» **Exercise**
Every entry, from first to last, is to be written out exactly.
[Provided material — start]
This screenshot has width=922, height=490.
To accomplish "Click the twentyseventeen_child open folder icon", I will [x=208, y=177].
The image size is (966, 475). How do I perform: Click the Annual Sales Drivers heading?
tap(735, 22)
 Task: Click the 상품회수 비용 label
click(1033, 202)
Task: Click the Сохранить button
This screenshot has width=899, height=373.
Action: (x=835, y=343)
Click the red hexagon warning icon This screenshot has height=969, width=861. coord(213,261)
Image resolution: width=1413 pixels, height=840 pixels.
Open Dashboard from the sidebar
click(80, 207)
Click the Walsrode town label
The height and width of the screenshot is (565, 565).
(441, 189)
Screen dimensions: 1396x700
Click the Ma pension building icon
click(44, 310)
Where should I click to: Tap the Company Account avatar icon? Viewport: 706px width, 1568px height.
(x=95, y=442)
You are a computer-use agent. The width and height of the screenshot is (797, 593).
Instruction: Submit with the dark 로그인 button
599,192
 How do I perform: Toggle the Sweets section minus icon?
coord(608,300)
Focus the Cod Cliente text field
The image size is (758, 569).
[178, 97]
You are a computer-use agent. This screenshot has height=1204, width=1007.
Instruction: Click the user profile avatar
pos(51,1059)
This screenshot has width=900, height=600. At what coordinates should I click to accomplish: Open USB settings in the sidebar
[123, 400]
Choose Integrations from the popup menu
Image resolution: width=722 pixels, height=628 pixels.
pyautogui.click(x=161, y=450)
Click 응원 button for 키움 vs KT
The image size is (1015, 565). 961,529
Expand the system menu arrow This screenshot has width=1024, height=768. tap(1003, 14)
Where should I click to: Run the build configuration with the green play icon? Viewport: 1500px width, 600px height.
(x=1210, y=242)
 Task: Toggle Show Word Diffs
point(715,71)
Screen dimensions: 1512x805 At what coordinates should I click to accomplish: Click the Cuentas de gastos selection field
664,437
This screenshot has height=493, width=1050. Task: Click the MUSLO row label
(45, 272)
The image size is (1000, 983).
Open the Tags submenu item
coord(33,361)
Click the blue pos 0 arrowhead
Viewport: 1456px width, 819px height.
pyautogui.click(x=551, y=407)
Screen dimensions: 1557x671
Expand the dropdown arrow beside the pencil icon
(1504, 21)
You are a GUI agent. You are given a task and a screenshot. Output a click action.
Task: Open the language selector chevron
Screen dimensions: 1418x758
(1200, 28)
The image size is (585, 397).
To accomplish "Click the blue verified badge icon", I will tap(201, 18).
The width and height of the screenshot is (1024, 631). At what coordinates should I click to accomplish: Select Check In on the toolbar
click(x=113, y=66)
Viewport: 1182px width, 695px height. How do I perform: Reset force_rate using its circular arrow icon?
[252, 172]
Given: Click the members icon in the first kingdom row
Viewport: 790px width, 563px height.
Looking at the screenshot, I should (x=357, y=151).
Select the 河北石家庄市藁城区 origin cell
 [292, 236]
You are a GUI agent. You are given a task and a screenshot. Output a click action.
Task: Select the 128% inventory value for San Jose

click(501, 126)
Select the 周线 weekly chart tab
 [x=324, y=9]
[Provided material — finish]
» **Result**
This screenshot has width=922, height=490.
To accomplish "Click the twentyseventeen_child open folder icon", I will [x=208, y=177].
The image size is (966, 475). How do I perform: Click the Annual Sales Drivers heading?
tap(735, 22)
 Task: Click the 상품회수 비용 label
click(1033, 202)
Task: Click the Сохранить button
This screenshot has width=899, height=373.
Action: (x=835, y=343)
Click the red hexagon warning icon This screenshot has height=969, width=861. coord(213,261)
Image resolution: width=1413 pixels, height=840 pixels.
Open Dashboard from the sidebar
click(80, 207)
Click the Walsrode town label
The height and width of the screenshot is (565, 565).
(441, 189)
Screen dimensions: 1396x700
Click the Ma pension building icon
click(44, 310)
Where should I click to: Tap the Company Account avatar icon? Viewport: 706px width, 1568px height.
(x=95, y=442)
You are a computer-use agent. The width and height of the screenshot is (797, 593).
Instruction: Submit with the dark 로그인 button
599,192
 How do I perform: Toggle the Sweets section minus icon?
coord(608,300)
Focus the Cod Cliente text field
The image size is (758, 569).
[178, 97]
You are a computer-use agent. This screenshot has height=1204, width=1007.
Instruction: Click the user profile avatar
pos(51,1059)
This screenshot has width=900, height=600. At what coordinates should I click to accomplish: Open USB settings in the sidebar
[123, 400]
Choose Integrations from the popup menu
Image resolution: width=722 pixels, height=628 pixels.
pyautogui.click(x=161, y=450)
Click 응원 button for 키움 vs KT
The image size is (1015, 565). 961,529
Expand the system menu arrow This screenshot has width=1024, height=768. tap(1003, 14)
Where should I click to: Run the build configuration with the green play icon? Viewport: 1500px width, 600px height.
(x=1210, y=242)
 Task: Toggle Show Word Diffs
point(715,71)
Screen dimensions: 1512x805 At what coordinates should I click to accomplish: Click the Cuentas de gastos selection field
664,437
This screenshot has height=493, width=1050. Task: Click the MUSLO row label
(45, 272)
The image size is (1000, 983).
Open the Tags submenu item
coord(33,361)
Click the blue pos 0 arrowhead
Viewport: 1456px width, 819px height.
pyautogui.click(x=551, y=407)
Screen dimensions: 1557x671
Expand the dropdown arrow beside the pencil icon
(1504, 21)
You are a GUI agent. You are given a task and a screenshot. Output a click action.
Task: Open the language selector chevron
Screen dimensions: 1418x758
(1200, 28)
The image size is (585, 397).
To accomplish "Click the blue verified badge icon", I will tap(201, 18).
The width and height of the screenshot is (1024, 631). At what coordinates should I click to accomplish: Select Check In on the toolbar
click(x=113, y=66)
Viewport: 1182px width, 695px height. How do I perform: Reset force_rate using its circular arrow icon?
[252, 172]
Given: Click the members icon in the first kingdom row
Viewport: 790px width, 563px height.
Looking at the screenshot, I should (x=357, y=151).
Select the 河北石家庄市藁城区 origin cell
 [292, 236]
You are a GUI agent. You are given a task and a screenshot. Output a click action.
Task: Select the 128% inventory value for San Jose

click(501, 126)
Select the 周线 weekly chart tab
 [x=324, y=9]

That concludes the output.